WHAT YOU WILL DO: Starting with the line that contains "You are a computer-use agent." and stopping after the line that contains "Instruction: Open the 查看 menu", copy the entries below exactly. Include nothing else.

EXTRACTED RECORDS:
--

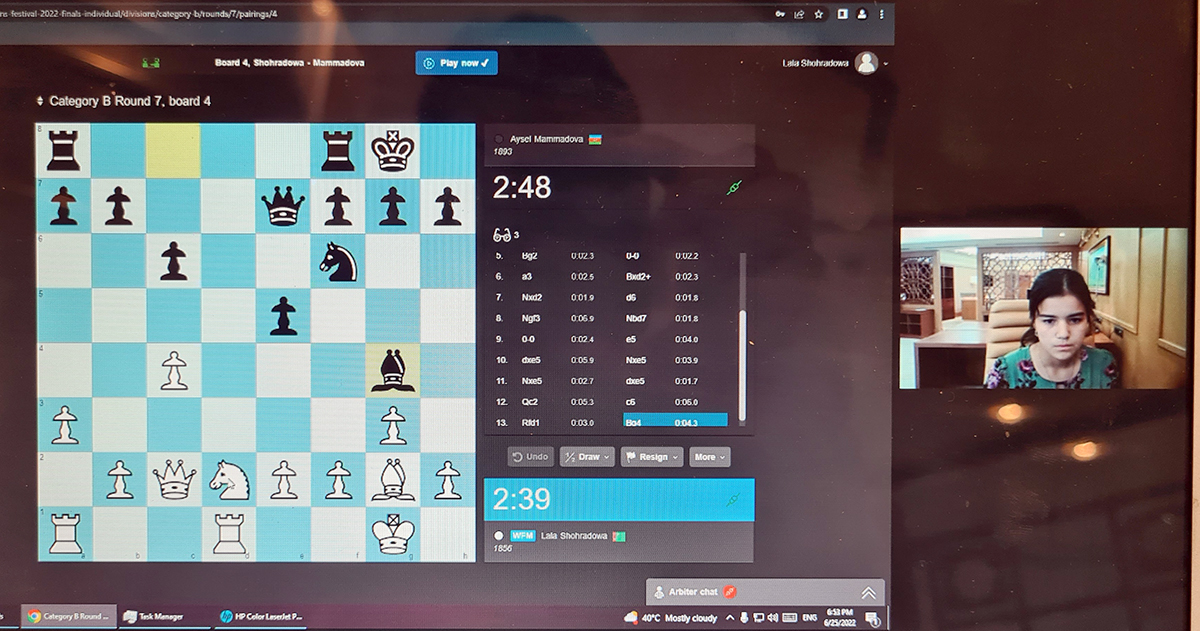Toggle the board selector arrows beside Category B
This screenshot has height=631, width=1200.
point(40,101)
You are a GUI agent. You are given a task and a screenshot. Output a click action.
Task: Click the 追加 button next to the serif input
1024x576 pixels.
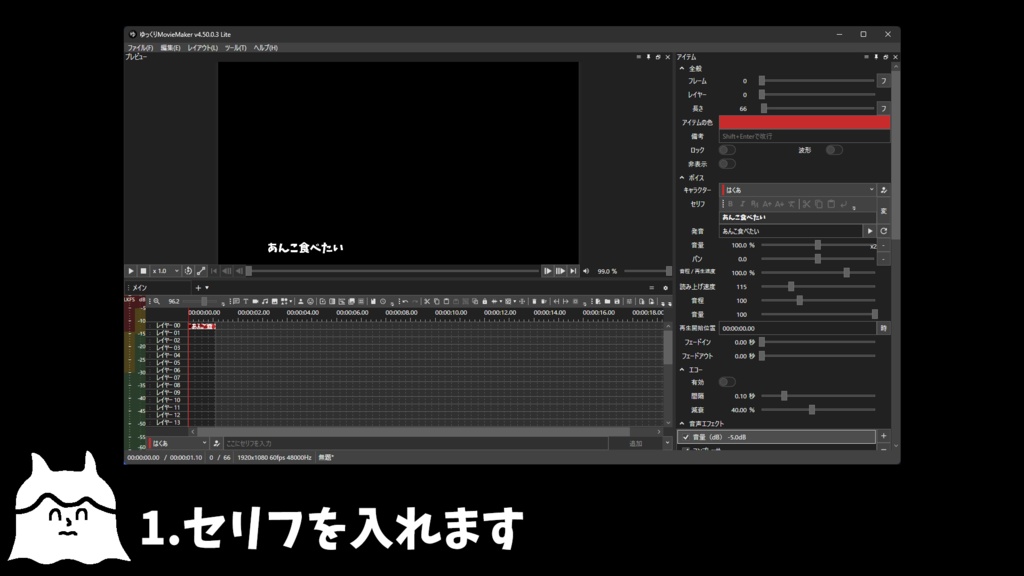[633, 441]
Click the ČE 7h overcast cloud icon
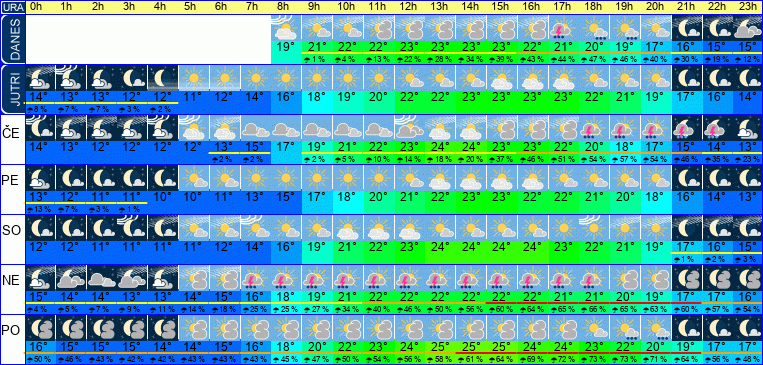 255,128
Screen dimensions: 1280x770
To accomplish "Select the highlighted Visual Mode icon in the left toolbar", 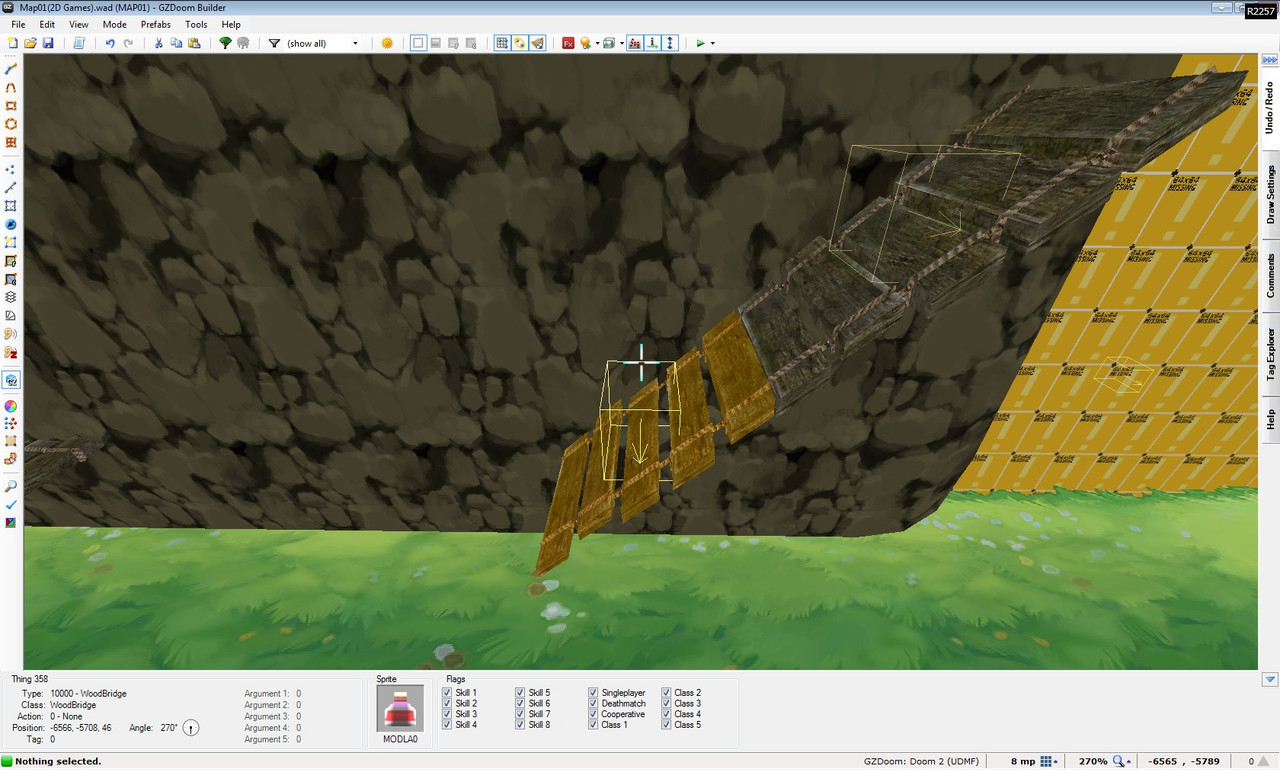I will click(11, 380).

--

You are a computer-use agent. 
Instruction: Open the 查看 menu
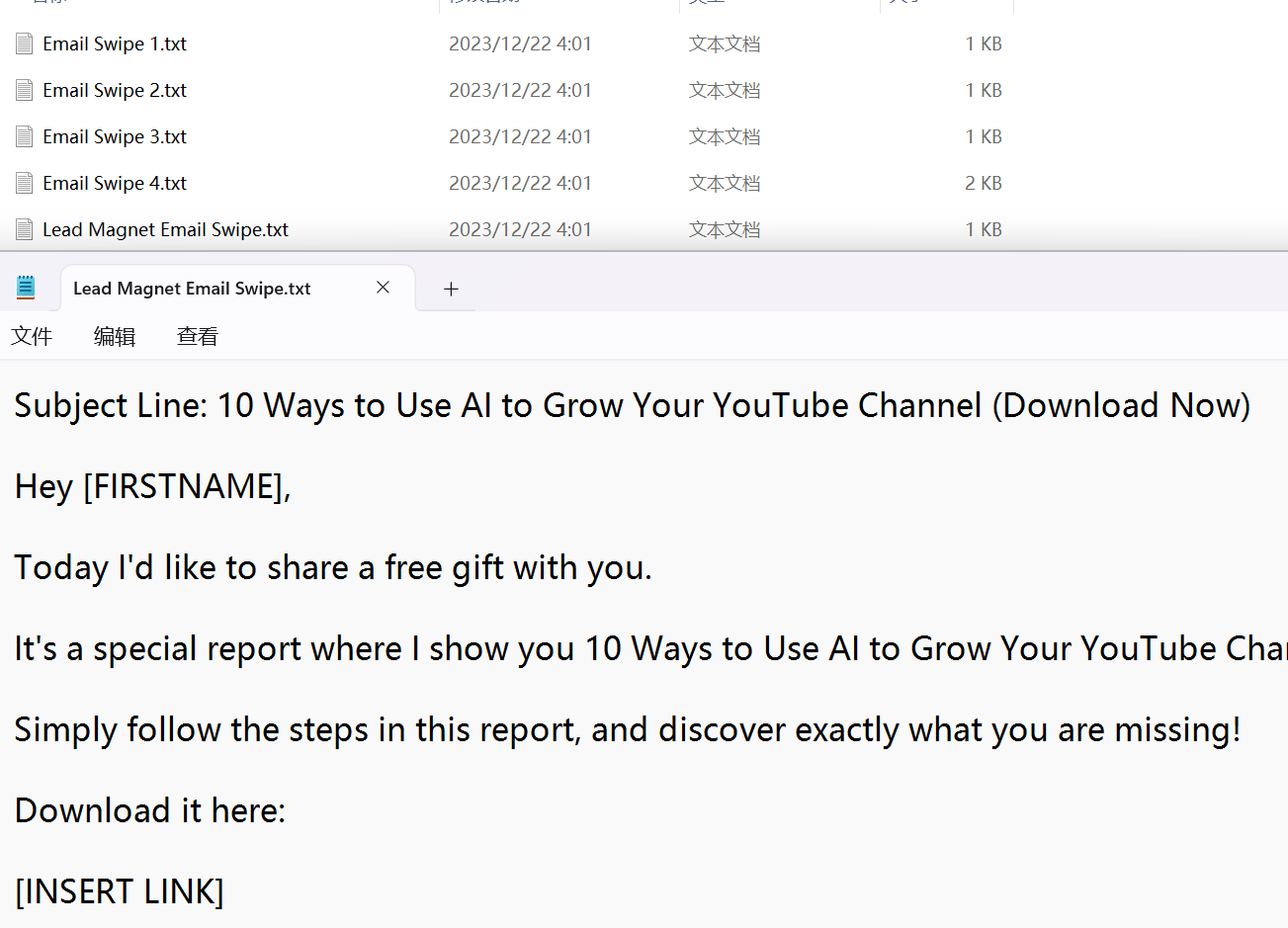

--

ANSWER TO THIS EXERCISE:
You are a computer-use agent. 
Instruction: Open the 查看 menu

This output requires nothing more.